While what Puig has done in his short MLB stint has been absolutely incredible, it still needs to be looked at through the lens of sample size.
Through his 34 games he has only recorded 145 plate appearances. That means that to this point, just his swing percentage and contact rate have stabilized.
And while we’re very close (150 PA) to seeing his strikeout rate and line drive rate stabilize, we still have to wait until 300 PA when home run rate becomes reliable and even further (500 PA) before his OBP, SLG and OPS are something we can look at with a whole lot of confidence.
That being said, of the five NL players looking to get in through that final vote, Puig has the highest swing percentage, at 56.9 percent, and yet the lowest contact rate at 67.6 percent.
Finally, where some might be dazzled by his .407 batting average, be aware, that is being significantly inflated by an incredibly unsustainable .490 BABIP (batting average on balls in play).

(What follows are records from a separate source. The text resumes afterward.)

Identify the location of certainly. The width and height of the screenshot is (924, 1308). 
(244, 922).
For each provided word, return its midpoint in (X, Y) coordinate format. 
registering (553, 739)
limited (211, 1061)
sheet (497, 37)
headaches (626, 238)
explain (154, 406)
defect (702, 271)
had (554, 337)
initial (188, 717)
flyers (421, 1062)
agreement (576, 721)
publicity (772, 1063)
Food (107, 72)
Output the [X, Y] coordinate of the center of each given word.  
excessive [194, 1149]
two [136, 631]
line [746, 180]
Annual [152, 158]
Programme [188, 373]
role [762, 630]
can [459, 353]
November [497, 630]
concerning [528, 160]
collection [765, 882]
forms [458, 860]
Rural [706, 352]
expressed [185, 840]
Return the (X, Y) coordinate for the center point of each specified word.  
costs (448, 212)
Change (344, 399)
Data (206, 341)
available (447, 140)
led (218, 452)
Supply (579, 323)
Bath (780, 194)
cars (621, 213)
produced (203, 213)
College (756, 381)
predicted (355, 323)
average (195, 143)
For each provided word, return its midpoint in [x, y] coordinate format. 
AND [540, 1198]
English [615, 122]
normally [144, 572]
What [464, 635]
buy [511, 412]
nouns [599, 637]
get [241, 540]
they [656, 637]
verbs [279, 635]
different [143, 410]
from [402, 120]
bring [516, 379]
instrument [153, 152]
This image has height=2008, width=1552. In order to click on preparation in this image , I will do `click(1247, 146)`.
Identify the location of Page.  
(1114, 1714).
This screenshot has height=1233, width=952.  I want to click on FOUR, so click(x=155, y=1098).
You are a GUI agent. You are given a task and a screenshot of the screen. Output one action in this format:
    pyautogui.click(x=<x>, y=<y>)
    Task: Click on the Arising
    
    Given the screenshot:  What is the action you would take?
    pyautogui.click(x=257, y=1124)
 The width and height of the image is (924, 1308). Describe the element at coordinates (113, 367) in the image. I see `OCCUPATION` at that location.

While some better players have shown that an inflated BABIP can itself actually be a skill, nobody is capable of holding those numbers for an extended period of time.
Despite all of the above, the chances are that Puig will continue to be a very solid MLB player, if not a star.
But that does not remove that fact that we’re still at an uncertain period in Puig’s career. Anything can happen from this point on. We’ve seen many a star fade out, so we shouldn’t be surprised by anything.
I will be voting for Ian Desmond, a shortstop who has managed to run up a .278 batting average while sending out 15 home runs. He has also already compiled 3.2 WAR this season.
I say wait a year until voting for Puig as an All Star.
Give the young Cuban outfielder a season to fully establish his impact on the game, so we can be sure he is All Star caliber.
The last thing we want to do is place unfair expectations on a young player we could enjoy watching for years to come, that’s a recipe for disappointment.
An All Star bid right now is a mistake.